# Phragmipedium Susan Kulhavi (Saint Ouen ‘Ice Queen’ JC/AOS x andrettae ‘Ghostly’)



## Jaljala (Oct 1, 2020)

I bought the whole flask of this in Dec 2016 from Woodstream Orchids.
First decent bloom


----------



## KateL (Oct 2, 2020)

Nice pouch.


----------



## blondie (Oct 2, 2020)

That's a really nice nice bloom


----------



## Djthomp28 (Oct 2, 2020)

Nice color contrast. I have two of these also. They are generally easy growing.


----------



## NYEric (Oct 2, 2020)

Nice. Yay besseae hybrids. This is a very vigorous cross in my experience. Thanks for sharing.


----------



## Chaunie (Oct 2, 2020)

Super!

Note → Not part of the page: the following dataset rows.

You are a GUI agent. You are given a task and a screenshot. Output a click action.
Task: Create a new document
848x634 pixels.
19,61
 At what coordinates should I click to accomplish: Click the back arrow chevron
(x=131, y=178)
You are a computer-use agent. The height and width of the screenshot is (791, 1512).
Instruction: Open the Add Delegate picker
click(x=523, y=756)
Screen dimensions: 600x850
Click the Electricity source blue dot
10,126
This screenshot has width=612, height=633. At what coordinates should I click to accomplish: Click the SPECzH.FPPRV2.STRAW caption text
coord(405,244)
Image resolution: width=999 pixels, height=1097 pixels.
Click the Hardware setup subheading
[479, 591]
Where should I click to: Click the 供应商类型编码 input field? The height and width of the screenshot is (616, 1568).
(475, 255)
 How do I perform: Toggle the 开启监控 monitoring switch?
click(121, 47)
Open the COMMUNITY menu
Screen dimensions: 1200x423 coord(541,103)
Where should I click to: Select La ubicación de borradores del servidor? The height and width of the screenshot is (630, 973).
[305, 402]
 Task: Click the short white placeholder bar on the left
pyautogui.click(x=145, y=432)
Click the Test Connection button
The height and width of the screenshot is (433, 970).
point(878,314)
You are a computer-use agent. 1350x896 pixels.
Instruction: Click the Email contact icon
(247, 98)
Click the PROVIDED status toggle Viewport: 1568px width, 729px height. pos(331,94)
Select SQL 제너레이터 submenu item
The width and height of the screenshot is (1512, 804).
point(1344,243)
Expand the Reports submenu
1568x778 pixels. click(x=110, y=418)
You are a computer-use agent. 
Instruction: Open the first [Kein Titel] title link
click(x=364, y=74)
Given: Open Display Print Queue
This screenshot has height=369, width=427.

I love the balance, the color and you did a great job catching the crystalline quality.


----------



## abax (Oct 7, 2020)

I must find this Phrag. for my collection! It's sooo appealing in so many
different ways.


----------



## NYEric (Oct 8, 2020)

That's not difficult.


----------



## Tlynnt66 (Oct 9, 2020)

Absolutely precious. I love the way the blush rose color fades into the buttercup yellow. Vivid yet soft at the same time. What a beauty!


----------